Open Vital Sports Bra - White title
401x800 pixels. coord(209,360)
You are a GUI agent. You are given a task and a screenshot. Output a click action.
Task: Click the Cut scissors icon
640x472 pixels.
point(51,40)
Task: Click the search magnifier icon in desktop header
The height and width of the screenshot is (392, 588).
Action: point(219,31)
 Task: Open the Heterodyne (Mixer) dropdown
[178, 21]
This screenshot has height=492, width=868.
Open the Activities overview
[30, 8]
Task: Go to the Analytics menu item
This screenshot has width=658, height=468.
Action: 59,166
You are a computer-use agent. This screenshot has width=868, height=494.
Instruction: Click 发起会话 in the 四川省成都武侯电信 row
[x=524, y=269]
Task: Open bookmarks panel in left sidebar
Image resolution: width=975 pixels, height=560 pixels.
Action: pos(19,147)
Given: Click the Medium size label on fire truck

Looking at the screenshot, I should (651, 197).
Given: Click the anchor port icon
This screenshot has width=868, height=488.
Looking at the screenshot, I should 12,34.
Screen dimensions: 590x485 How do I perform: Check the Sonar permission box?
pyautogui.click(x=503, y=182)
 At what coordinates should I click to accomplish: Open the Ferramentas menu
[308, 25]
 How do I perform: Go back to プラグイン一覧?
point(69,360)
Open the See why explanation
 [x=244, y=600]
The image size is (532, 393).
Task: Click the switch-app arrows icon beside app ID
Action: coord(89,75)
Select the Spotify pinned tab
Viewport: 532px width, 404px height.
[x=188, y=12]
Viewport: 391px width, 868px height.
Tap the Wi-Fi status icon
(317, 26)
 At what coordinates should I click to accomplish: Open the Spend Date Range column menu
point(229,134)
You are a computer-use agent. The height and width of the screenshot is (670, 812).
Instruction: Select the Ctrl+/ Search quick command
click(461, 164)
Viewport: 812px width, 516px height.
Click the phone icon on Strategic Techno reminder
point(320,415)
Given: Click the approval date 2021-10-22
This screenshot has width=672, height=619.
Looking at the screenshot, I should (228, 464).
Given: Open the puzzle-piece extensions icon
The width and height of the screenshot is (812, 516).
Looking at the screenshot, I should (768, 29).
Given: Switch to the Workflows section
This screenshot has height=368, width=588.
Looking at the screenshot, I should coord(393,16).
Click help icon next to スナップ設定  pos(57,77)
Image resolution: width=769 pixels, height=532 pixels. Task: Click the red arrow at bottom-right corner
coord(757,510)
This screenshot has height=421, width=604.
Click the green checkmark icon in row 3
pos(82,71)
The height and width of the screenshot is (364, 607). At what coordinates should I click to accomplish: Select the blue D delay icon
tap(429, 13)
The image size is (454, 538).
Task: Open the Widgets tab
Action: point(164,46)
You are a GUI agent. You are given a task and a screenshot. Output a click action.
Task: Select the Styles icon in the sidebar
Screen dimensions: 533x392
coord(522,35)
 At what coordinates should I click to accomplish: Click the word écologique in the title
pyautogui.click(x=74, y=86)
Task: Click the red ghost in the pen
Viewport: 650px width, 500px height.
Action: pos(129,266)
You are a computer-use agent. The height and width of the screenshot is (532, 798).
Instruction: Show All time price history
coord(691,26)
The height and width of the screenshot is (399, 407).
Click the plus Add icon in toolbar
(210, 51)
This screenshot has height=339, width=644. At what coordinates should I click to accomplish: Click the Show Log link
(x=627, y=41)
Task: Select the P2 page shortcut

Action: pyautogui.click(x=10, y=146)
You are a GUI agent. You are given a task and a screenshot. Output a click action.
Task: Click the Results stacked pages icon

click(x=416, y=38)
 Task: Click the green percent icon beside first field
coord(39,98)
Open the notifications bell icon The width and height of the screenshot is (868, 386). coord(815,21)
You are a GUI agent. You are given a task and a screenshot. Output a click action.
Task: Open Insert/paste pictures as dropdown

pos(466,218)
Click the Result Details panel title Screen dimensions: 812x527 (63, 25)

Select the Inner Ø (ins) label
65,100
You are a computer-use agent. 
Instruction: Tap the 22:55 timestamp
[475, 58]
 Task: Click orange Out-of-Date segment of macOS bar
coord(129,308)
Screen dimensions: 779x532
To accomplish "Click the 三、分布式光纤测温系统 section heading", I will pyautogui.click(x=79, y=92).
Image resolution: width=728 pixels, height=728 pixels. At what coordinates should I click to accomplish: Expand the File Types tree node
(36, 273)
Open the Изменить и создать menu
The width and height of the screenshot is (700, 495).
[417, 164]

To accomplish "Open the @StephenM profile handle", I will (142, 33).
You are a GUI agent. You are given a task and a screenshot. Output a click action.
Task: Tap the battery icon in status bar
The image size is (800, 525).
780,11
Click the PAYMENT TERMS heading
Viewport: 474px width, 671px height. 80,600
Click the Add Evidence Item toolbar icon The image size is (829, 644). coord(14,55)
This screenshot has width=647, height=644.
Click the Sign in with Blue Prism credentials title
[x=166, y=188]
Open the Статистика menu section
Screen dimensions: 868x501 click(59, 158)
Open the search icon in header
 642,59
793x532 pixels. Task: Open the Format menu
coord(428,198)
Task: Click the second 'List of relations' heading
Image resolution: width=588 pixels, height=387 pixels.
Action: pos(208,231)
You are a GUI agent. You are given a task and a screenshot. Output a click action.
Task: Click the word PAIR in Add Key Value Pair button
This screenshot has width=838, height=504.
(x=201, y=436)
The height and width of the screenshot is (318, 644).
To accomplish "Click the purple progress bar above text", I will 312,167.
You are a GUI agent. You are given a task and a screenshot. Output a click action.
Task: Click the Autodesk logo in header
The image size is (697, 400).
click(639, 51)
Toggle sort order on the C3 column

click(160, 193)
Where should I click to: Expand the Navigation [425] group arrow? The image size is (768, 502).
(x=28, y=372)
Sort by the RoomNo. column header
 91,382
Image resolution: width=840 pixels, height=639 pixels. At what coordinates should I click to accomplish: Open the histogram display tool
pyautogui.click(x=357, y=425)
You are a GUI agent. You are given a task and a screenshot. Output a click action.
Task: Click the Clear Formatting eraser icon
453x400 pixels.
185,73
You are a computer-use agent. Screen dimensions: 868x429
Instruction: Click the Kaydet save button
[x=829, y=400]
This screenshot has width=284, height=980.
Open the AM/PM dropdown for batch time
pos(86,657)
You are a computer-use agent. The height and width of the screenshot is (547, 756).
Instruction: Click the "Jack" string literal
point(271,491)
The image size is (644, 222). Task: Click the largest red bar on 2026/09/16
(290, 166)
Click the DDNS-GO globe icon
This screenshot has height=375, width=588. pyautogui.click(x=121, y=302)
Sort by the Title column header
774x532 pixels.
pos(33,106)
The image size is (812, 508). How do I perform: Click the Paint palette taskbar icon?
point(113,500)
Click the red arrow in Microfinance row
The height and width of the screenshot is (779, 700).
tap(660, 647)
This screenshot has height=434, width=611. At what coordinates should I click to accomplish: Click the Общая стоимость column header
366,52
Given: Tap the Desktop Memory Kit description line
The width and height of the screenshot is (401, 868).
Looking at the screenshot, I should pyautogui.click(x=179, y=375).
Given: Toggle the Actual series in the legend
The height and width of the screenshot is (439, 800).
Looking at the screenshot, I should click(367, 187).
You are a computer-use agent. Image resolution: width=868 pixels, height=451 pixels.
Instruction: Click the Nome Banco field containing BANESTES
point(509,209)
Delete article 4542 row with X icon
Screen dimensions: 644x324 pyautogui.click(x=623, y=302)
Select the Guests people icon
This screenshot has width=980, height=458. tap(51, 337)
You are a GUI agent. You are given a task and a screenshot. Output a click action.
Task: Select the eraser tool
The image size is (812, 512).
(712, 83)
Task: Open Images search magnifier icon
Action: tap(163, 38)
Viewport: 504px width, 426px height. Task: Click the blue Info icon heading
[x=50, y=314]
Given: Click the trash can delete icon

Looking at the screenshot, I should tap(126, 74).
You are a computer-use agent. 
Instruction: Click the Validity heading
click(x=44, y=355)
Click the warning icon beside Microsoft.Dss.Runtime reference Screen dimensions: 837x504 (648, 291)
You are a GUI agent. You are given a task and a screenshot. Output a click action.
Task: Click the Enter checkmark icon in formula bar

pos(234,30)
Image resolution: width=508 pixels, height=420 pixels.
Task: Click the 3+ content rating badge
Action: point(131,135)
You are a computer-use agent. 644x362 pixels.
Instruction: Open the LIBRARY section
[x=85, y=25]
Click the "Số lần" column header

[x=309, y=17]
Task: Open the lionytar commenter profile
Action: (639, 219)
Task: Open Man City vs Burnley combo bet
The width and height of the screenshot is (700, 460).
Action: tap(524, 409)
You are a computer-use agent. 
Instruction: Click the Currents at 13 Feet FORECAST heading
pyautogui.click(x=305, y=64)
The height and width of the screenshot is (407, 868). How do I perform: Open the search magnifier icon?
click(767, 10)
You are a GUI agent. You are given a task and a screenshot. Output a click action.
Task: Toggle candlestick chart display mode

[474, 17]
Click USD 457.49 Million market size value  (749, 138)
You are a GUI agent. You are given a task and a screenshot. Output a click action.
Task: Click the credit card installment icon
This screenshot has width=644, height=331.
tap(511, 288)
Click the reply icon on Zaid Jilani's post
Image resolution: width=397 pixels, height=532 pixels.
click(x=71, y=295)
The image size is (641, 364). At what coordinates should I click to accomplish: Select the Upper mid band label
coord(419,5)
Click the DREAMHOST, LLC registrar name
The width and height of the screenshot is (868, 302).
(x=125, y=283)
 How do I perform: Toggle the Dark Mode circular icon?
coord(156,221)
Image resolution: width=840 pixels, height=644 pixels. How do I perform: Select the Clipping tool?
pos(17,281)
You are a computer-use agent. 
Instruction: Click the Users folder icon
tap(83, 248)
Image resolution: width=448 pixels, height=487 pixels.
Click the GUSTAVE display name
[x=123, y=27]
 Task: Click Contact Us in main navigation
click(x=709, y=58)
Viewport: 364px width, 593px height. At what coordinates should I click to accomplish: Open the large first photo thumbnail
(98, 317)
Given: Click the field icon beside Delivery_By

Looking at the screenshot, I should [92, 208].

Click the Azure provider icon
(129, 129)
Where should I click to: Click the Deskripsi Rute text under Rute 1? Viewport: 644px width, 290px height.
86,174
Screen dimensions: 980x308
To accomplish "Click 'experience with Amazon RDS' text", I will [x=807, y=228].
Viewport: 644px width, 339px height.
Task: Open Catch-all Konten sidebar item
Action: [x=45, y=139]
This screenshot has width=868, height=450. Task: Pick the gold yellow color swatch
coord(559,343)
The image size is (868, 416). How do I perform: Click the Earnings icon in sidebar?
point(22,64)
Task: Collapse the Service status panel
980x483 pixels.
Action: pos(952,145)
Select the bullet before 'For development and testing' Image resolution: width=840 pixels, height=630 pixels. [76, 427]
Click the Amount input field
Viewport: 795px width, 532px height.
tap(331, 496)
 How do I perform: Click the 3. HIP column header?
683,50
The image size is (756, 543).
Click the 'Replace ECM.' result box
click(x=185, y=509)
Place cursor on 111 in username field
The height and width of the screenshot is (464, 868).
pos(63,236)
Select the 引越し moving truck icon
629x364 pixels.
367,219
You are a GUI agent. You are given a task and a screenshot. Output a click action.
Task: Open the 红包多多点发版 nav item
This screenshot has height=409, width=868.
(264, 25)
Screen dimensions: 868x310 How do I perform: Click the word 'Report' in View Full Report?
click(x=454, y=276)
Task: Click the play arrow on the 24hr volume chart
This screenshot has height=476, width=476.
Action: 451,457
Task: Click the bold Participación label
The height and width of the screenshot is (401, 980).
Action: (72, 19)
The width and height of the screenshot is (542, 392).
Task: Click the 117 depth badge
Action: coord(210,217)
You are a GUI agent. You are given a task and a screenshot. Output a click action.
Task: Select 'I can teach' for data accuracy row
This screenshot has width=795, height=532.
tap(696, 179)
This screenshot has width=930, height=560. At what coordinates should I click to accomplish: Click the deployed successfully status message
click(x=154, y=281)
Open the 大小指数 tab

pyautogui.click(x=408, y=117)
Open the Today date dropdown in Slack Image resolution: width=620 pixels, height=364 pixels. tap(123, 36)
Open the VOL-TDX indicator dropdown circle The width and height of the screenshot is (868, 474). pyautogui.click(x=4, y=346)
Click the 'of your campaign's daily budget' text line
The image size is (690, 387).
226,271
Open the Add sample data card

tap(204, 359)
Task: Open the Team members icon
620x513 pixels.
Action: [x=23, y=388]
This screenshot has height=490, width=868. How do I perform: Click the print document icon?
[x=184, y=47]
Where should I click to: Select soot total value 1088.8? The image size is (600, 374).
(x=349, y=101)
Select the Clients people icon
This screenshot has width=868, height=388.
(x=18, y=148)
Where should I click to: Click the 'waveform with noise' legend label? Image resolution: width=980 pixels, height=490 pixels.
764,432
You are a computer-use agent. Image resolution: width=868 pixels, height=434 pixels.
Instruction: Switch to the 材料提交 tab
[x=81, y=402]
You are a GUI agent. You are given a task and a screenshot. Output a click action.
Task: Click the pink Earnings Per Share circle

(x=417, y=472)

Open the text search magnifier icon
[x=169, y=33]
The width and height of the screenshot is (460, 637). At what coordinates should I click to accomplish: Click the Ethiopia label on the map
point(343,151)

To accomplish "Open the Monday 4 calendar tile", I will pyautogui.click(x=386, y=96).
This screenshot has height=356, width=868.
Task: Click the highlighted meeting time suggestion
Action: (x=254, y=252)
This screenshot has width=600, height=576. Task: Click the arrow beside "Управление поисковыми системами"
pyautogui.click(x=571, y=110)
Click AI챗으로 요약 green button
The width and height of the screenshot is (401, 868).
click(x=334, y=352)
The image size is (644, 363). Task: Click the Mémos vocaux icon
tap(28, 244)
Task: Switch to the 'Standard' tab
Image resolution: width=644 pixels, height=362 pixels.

☆ ☆ ☆ ☆

_Your goal_:
Given the records above, restate word for word only the lines starting at the one with "Instruction: Click the Nome" and ending at the one with "You are a computer-use agent. 644x362 pixels.".

_Output for this exercise_:
Instruction: Click the Nome Banco field containing BANESTES
point(509,209)
Delete article 4542 row with X icon
Screen dimensions: 644x324 pyautogui.click(x=623, y=302)
Select the Guests people icon
This screenshot has width=980, height=458. tap(51, 337)
You are a GUI agent. You are given a task and a screenshot. Output a click action.
Task: Select the eraser tool
The image size is (812, 512).
(712, 83)
Task: Open Images search magnifier icon
Action: tap(163, 38)
Viewport: 504px width, 426px height. Task: Click the blue Info icon heading
[x=50, y=314]
Given: Click the trash can delete icon

Looking at the screenshot, I should tap(126, 74).
You are a computer-use agent. 
Instruction: Click the Validity heading
click(x=44, y=355)
Click the warning icon beside Microsoft.Dss.Runtime reference Screen dimensions: 837x504 (648, 291)
You are a GUI agent. You are given a task and a screenshot. Output a click action.
Task: Click the Enter checkmark icon in formula bar

pos(234,30)
Image resolution: width=508 pixels, height=420 pixels.
Task: Click the 3+ content rating badge
Action: point(131,135)
You are a computer-use agent. 644x362 pixels.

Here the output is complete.